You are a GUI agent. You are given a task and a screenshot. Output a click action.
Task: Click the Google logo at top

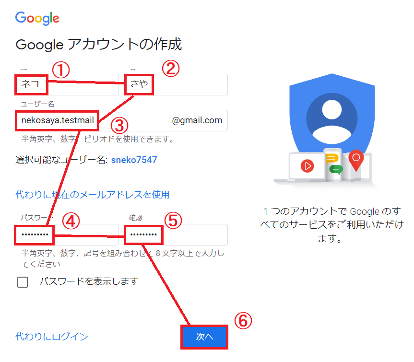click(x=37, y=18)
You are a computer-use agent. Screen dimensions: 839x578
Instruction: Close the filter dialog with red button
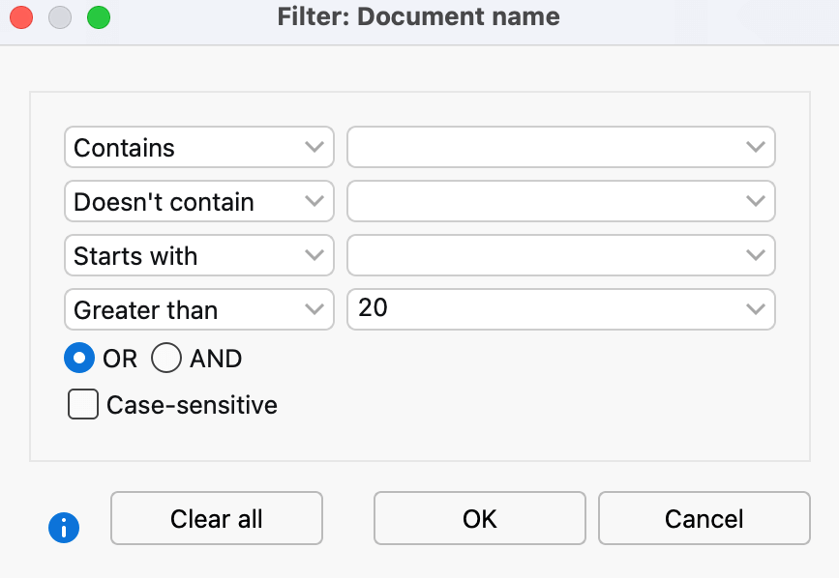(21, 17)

^^^^

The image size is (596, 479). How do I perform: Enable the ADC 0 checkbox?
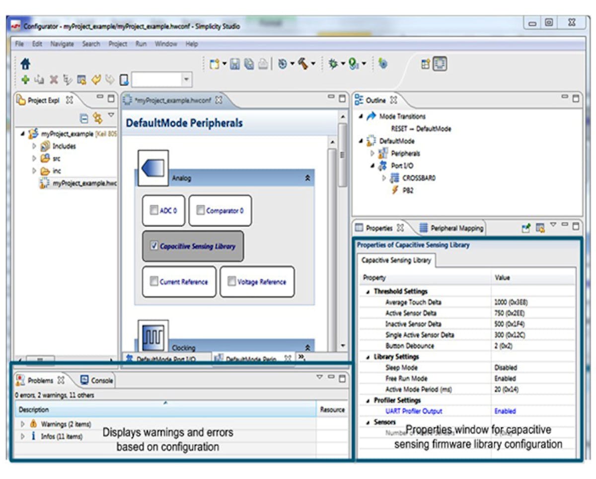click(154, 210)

^^^^

(WHAT YOU HAVE TO DO)
Quote the records from the line with "The image size" up to and including the line with "click(154, 210)", leaving the pictures out of your answer.

(FULL OUTPUT)
The image size is (596, 479). How do I perform: Enable the ADC 0 checkbox?
click(154, 210)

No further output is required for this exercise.